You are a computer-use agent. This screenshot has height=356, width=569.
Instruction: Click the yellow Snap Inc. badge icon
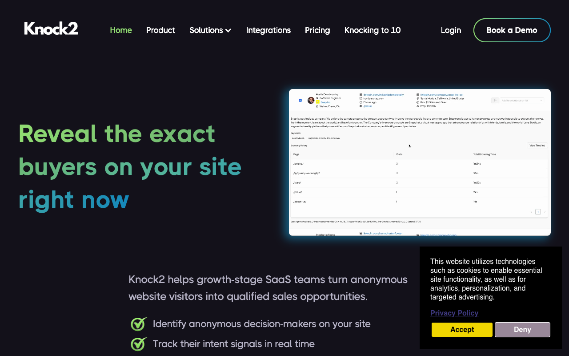tap(318, 102)
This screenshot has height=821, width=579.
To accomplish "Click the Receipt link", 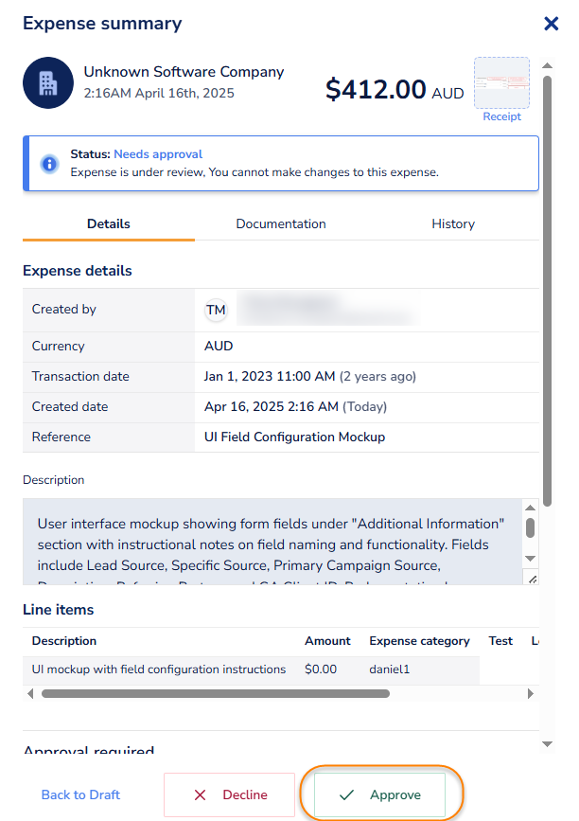I will [501, 116].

************

Work to complete: Copy out each line of the entries where the word "width" is found.

Response to the exercise:
You are a computer-use agent. This screenshot has height=356, width=569.
This screenshot has height=821, width=579.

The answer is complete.